O avanço tecnológico sempre vem de pesquisas revolucionárias, e a descoberta de uma forma de produção de nanofitas de fosforeto parece ter encontrado a solução para um dos grandes problemas dos aparelhos eletrônicos modernos: a bateria. Até podemos nos organizar e lidar com o tempo de carregamento de nossos aparelhos celulares, mas o problema é um pouco maior quando não podemos sair pela manhã porque nosso carro elétrico ainda está carregando.

Um dos grandes empecilhos para o uso de carros elétricos é sua baixa autonomia energética, reflexo da pequena capacidade das baterias e seu tempo de carregamento. Os materiais utilizados atualmente não possibilitam uma otimização tão grande dessas variáveis, mas uma descoberta acidental pode mudar esse jogo.

A grande novidade foi publicada em uma matéria no site The Conversation, na qual Chris Howard, professor da University College London contou que pesquisava uma forma de separar camadas de cristais de fósforo em folhas bidimensionais quando, ao invés de atingir seu objetivo inicial, conseguiu criar pequenas e longas faixas de fosforeno, chamadas de nanofitas, com dimensões de 1 átomo de espessura, 100 átomos de largura e comprimento maior do que 100 mil átomos.

Visão do futuro

Diversos cientistas já haviam publicado estudos prevendo o uso potencial de nanofitas de fosforeno, mas até agora nenhum deles tinha conseguido criá-las. Uma das principais revoluções seria na manufatura de baterias, pois através desse material os íons poderiam se mover aproximadamente mil vezes mais rápido do que nas de lítio, utilizadas atualmente.

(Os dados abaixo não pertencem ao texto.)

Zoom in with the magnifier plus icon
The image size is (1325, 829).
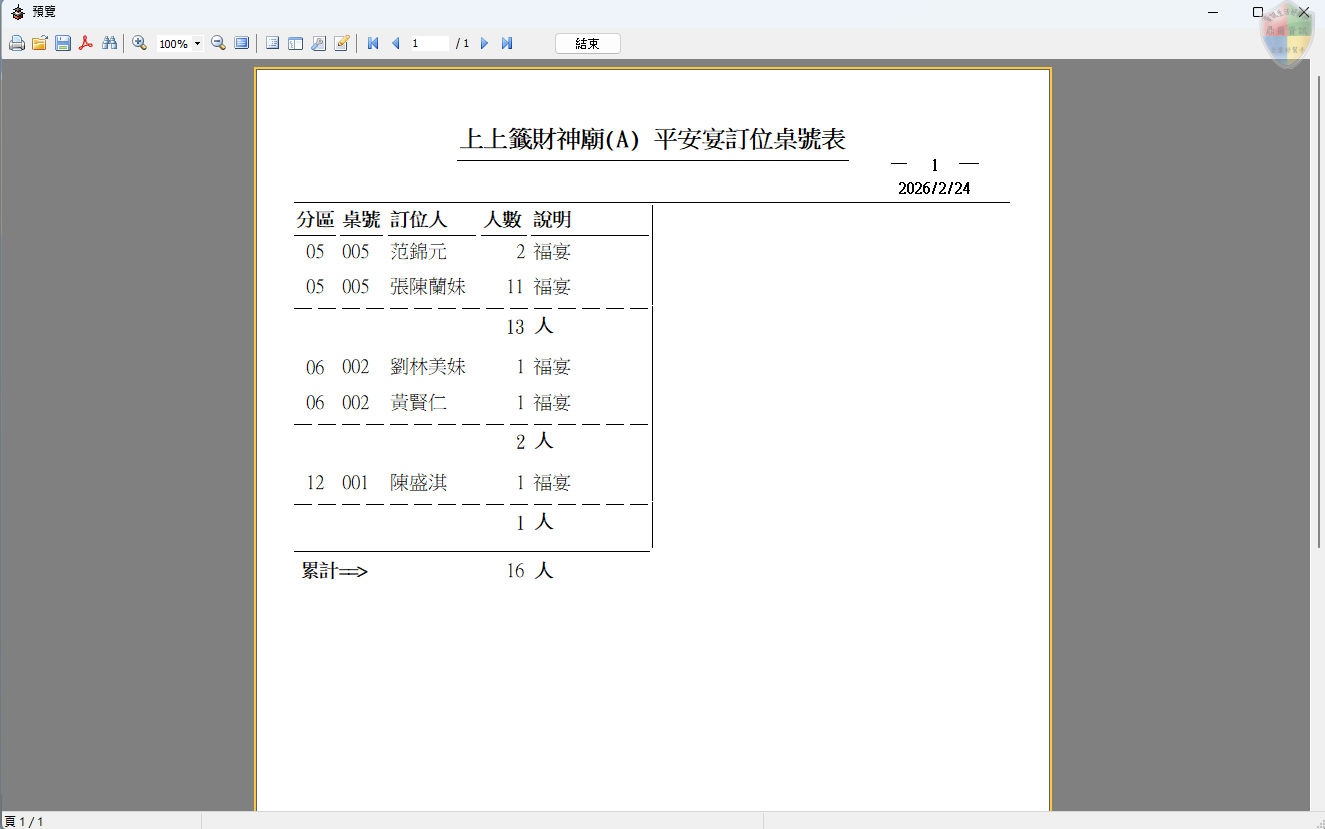point(140,44)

Essa alteração faria com que o tempo de carregamento fosse reduzido drasticamente, aliado a um aumento de 50% de capacidade, considerando baterias com as mesmas dimensões. A descoberta das nanofitas é apenas o primeiro passo para que elas sejam amplamente utilizadas, já que novas pesquisas ainda precisam ser realizadas, validando as predições dos estudos teóricos e otimizando a solução para que possa ser viabilizada comercialmente.

(Fonte: Reprodução/UCL)

Apesar da necessidade de aprimoramento, Howard é otimista e diz que "os mais de 20 anos de desenvolvimento das baterias de lítio nos mostram que a estrada entre a descoberta e o uso eficiente pode ser longa, mas, com a sociedade cada vez mais se afastando dos combustíveis fósseis, esperamos que esse caminho seja percorrido o mais rápido possível".